=== Section Start ===

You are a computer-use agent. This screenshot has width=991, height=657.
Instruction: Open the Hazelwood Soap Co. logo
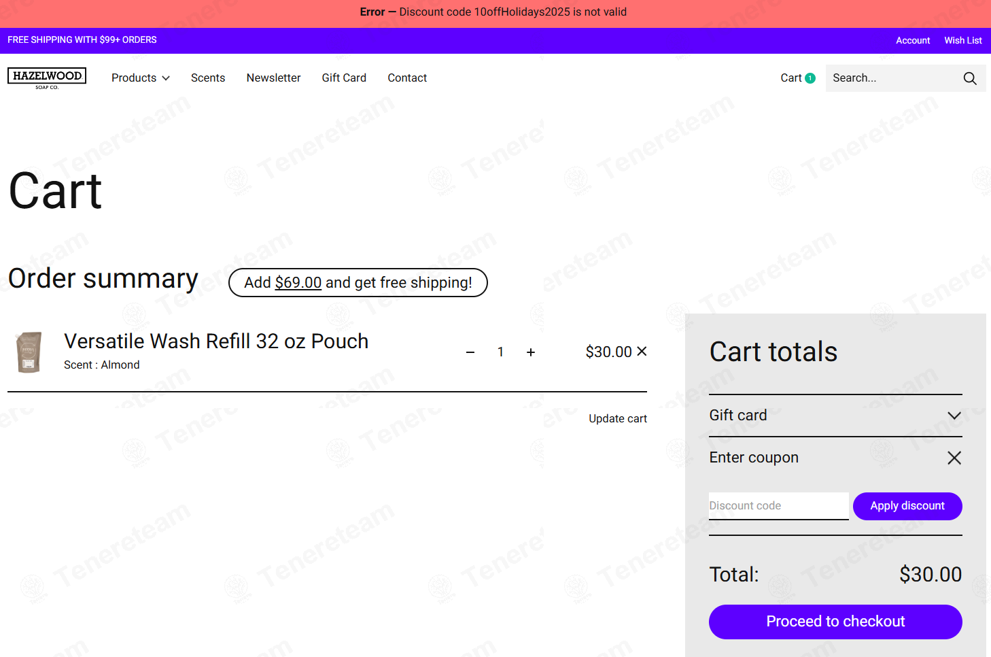[47, 78]
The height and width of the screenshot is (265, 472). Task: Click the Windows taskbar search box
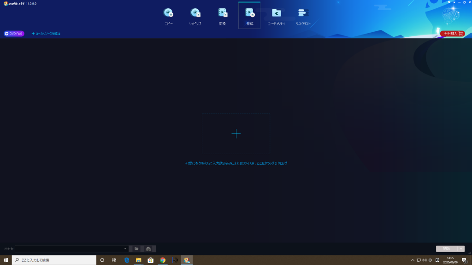coord(54,260)
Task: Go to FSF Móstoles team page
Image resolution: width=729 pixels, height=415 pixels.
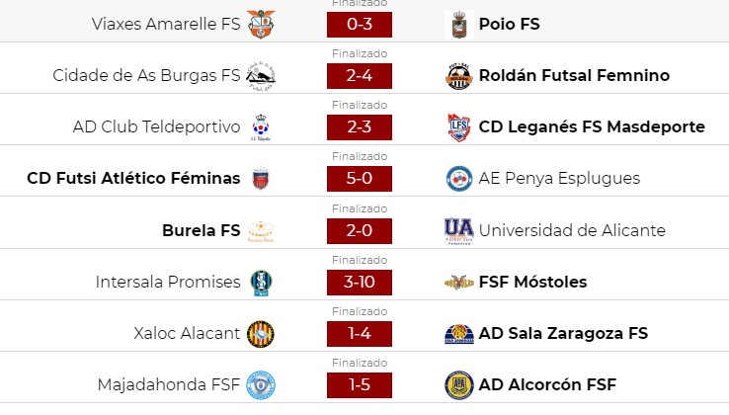Action: coord(532,282)
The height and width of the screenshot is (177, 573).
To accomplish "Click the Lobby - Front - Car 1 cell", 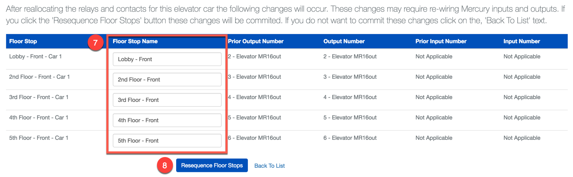I will coord(35,57).
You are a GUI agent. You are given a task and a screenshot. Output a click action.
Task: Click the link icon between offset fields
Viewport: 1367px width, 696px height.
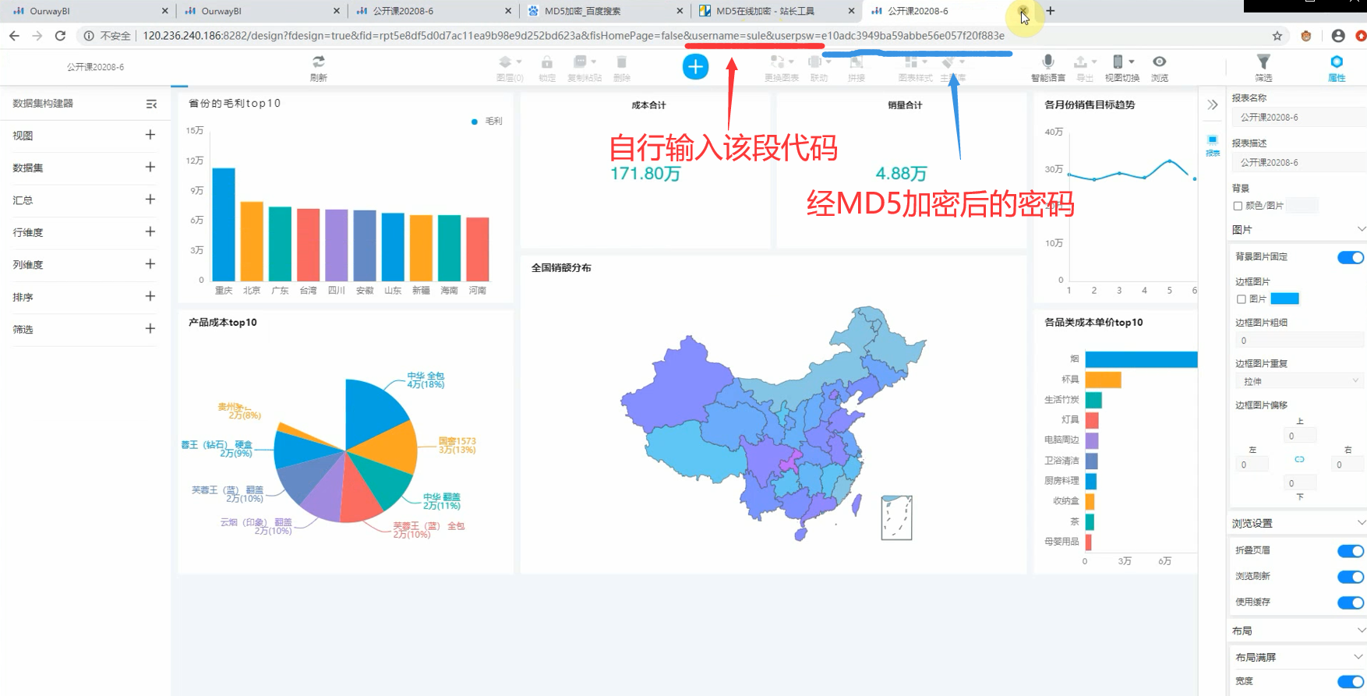(1299, 460)
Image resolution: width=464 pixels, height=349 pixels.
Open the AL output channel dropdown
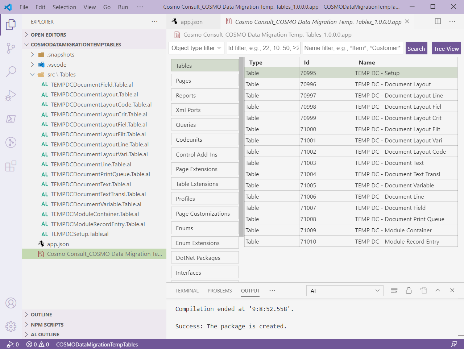coord(344,291)
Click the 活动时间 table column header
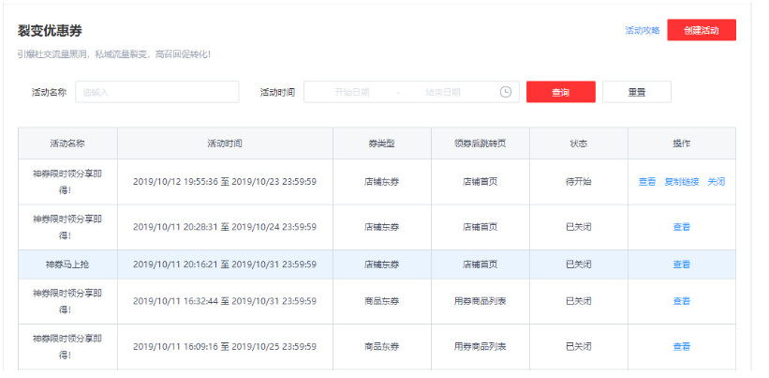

=== Section End ===

### DESCRIPTION OF THE TASK
Only the lines from the one that holds "Open the AL output channel dropdown" through the final line of the material should be reproduced, word for word, with the pictures omitted.

### TASK ANSWER
Open the AL output channel dropdown
coord(344,291)
Click the 活动时间 table column header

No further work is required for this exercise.